Dissociation of ERMES clusters plays a key role in attenuating the endoplasmic reticulum stress
Yuriko Kakimoto-Takeda,
Rieko Kojima,
Hiroya Shiino,
Manatsu Shinmyo,
Kazuo Kurokawa,
Akihiko Nakano,
Toshiya Endo,
Yasushi Tamura
Affiliations
Yuriko Kakimoto-Takeda
Department of Biochemistry and Molecular Biology, Graduate School of Medical Science, Yamagata University, 2-2-2 Iidanishi, Yamagata 990-9585, Japan
Rieko Kojima
Faculty of Science, Yamagata University, 1-4-12 Kojirakawa-machi, Yamagata 990-8560, Japan
Hiroya Shiino
Faculty of Science, Yamagata University, 1-4-12 Kojirakawa-machi, Yamagata 990-8560, Japan
Manatsu Shinmyo
Faculty of Science, Yamagata University, 1-4-12 Kojirakawa-machi, Yamagata 990-8560, Japan
Kazuo Kurokawa
Live Cell Super-Resolution Imaging Research Team, RIKEN Center for Advanced Photonics, 2-1 Hirosawa, Wako, Saitama 351-0198, Japan
Akihiko Nakano
Live Cell Super-Resolution Imaging Research Team, RIKEN Center for Advanced Photonics, 2-1 Hirosawa, Wako, Saitama 351-0198, Japan
Toshiya Endo
Faculty of Life Sciences, Kyoto Sangyo University, Kamigamo-motoyama, Kita-ku, Kyoto 603-8555, Japan; Institute for Protein Dynamics, Kyoto Sangyo University, Kamigamo-motoyama, Kita-ku, Kyoto 603-8555, Japan
Summary: In yeast, ERMES, which mediates phospholipid transport between the ER and mitochondria, forms a limited number of oligomeric clusters at ER-mitochondria contact sites in a cell.

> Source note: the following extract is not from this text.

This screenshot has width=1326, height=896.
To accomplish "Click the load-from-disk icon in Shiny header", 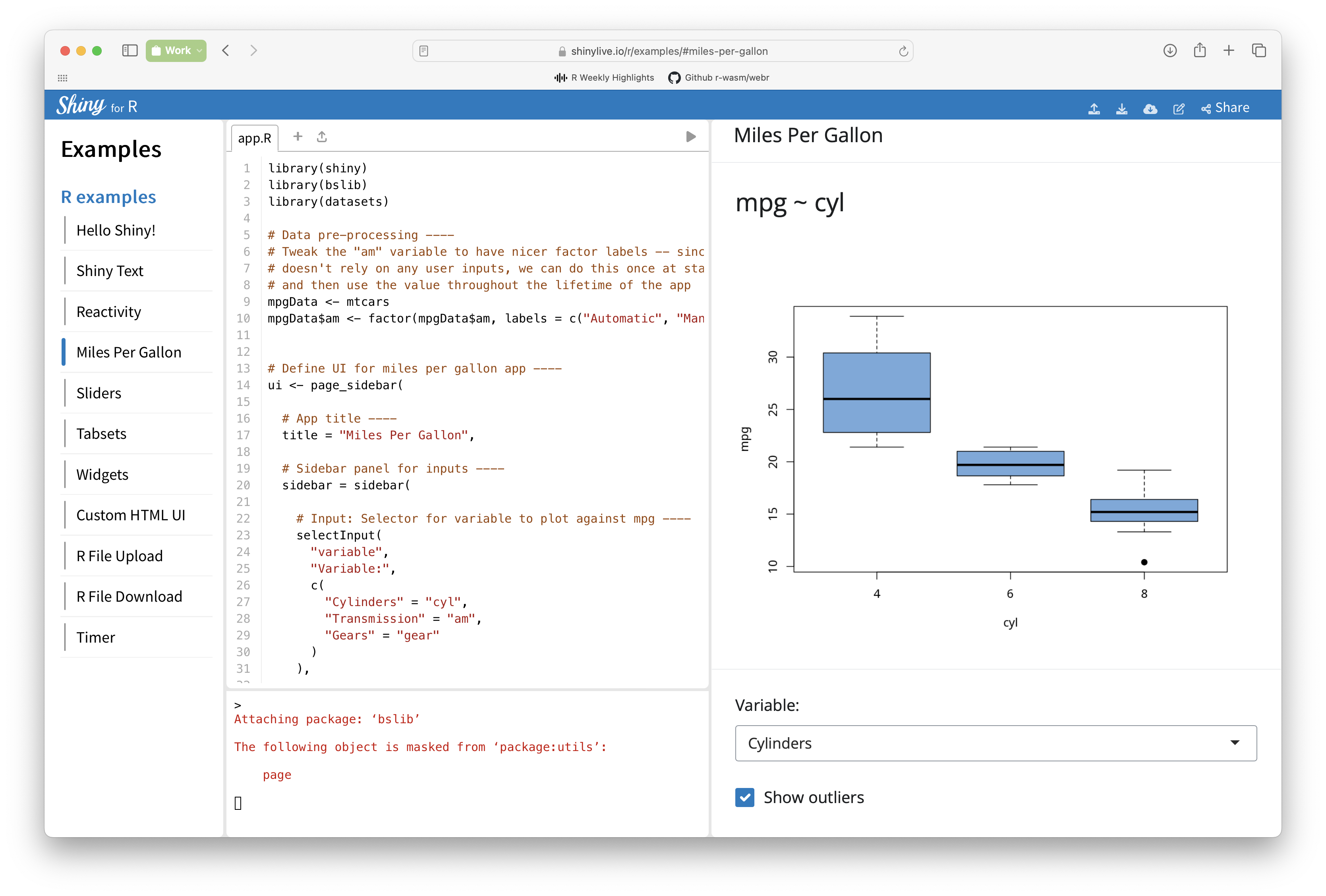I will (1094, 108).
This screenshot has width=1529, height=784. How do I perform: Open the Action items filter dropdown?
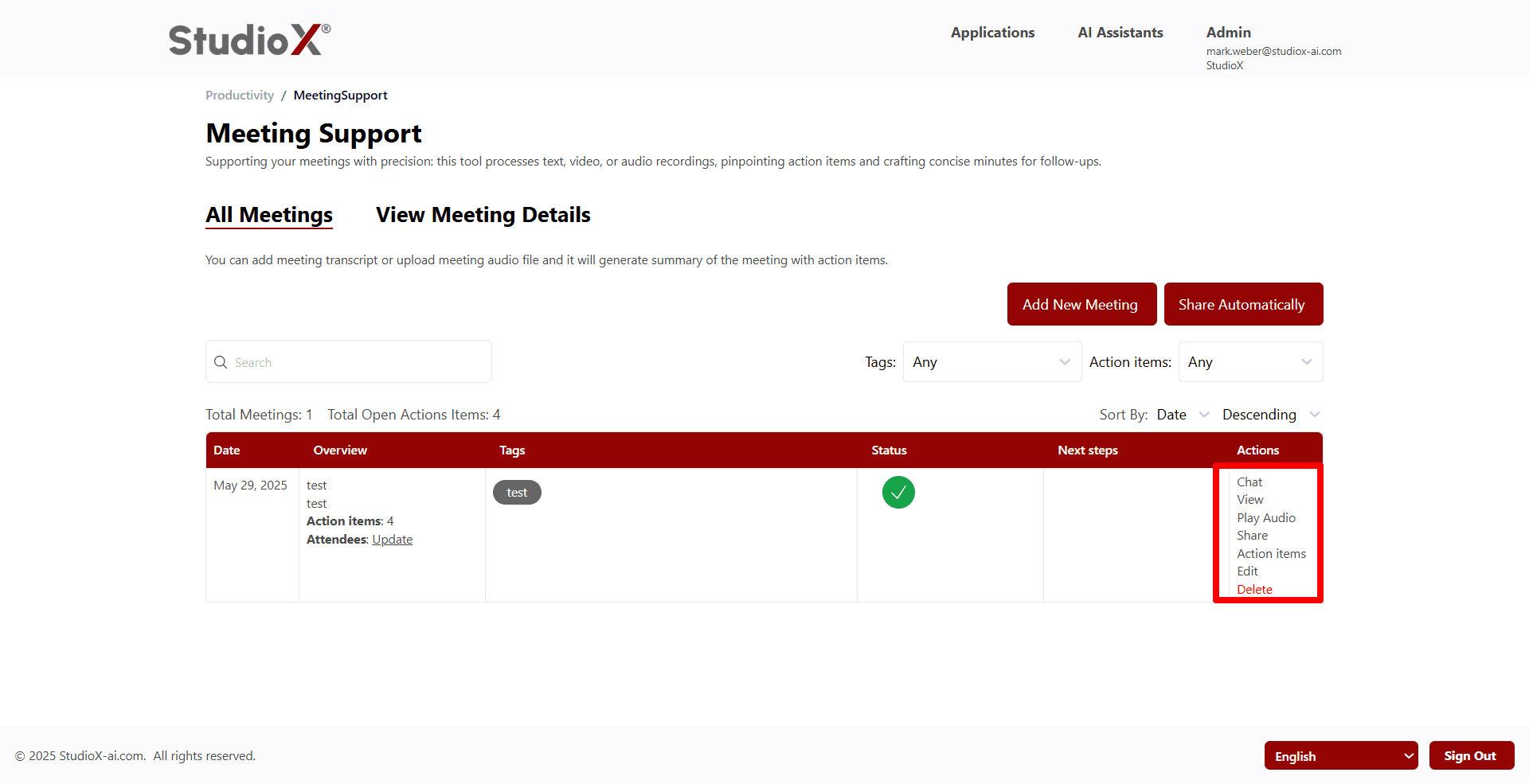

Although the number of the ERMES clusters appears to be regulated to maintain proper inter-organelle phospholipid trafficking, its underlying mechanism and physiological relevance remain poorly understood. Here, we show that mitochondrial dynamics control the number of ERMES clusters. Moreover, we find that ER stress causes dissociation of the ERMES clusters independently of Ire1 and Hac1, canonical ER-stress response pathway components, leading to a delay in the phospholipid transport from the ER to mitochondria. Our biochemical and genetic analyses strongly suggest that the impaired phospholipid transport contributes to phospholipid accumulation in the ER, expanding the ER for ER stress attenuation. We thus propose that the ERMES dissociation constitutes an overlooked pathway of the ER stress response that operates in addition to the canonical Ire1/Hac1-dependent pathway.